For timing and comparing functions. And then:

for collecting running statistics and estimating quantities from repeats.

[1]:
%config InlineBackend.figure_formats = ['svg']

import xyzpy as xyz
import numpy as np

4.1. Timing#

4.1.1. Simple timing with Timer#

This is a super simple context manager for very roughly timing a statement that runs once:

[2]:
with xyz.Timer() as timer:

    A = np.random.randn(512, 512)
    el, ev = np.linalg.eig(A)

timer.interval
[2]:
0.19067168235778809

If you run this a few times you might notice some big fluctuations.

4.1.2. Advanced timing with benchmark#

This is a more advanced and accurate function that wraps timeit under the hood. If offers however a convenient interface that accepts callables and sensibly manages how many repeats to do etc.:

[3]:
def setup(n=512):
    return np.random.randn(n, n)

def foo(A):
    return np.linalg.eig(A)

xyz.benchmark(foo, setup=setup)
[3]:
0.17729254602454603

Or we can specfic the size n to benchmark with as well:

[4]:
xyz.benchmark(foo, setup=setup, n=1024)
[4]:
0.5849384269677103

Which is calling foo(setup(n)) under the hood.
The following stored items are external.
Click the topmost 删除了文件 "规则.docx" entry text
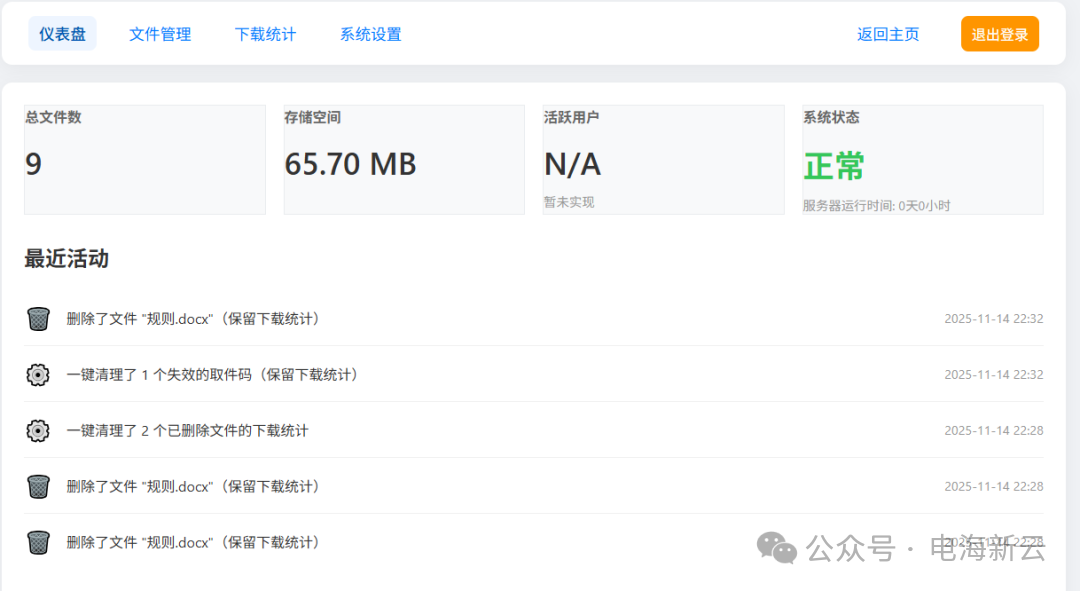This screenshot has width=1080, height=591. tap(194, 319)
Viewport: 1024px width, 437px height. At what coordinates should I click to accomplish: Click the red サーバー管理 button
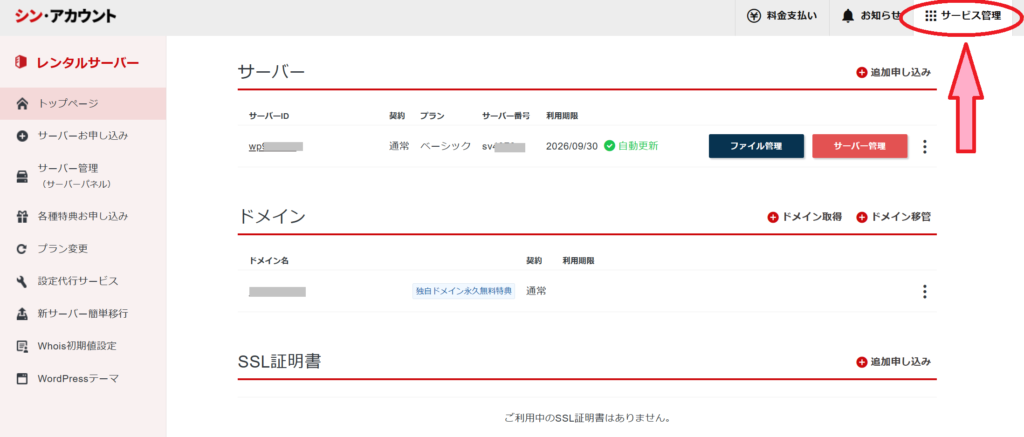coord(859,146)
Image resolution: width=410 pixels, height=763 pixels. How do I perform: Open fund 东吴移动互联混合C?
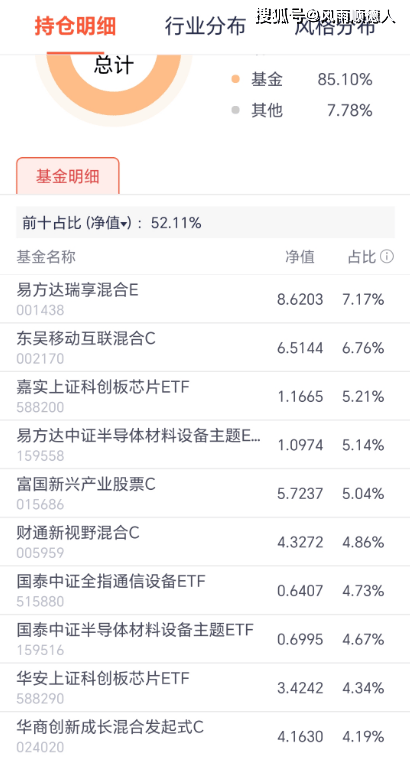click(205, 347)
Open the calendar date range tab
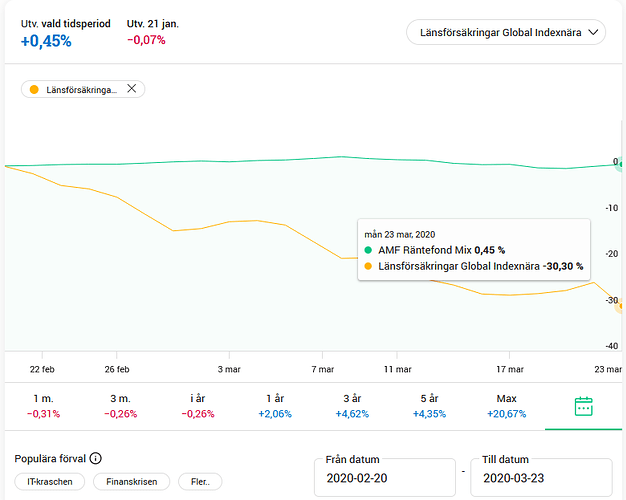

Generally the setup and n arguments are optional - including them or not allows switching between the following underlying patterns:

foo()
foo(n)
foo(setup())
foo(setup(n))

Supply starmap=True if you want foo(*setup(n)), and see benchmark() for other options, e.g. the minimum time and number of repeats to aim for.

4.1.3. Comparing performance with Benchmarker#

Building on top of benchmark() and combining it with the functionality of a Harvester() gives us a very nice way to compare the performance of various functions, or ‘kernels’.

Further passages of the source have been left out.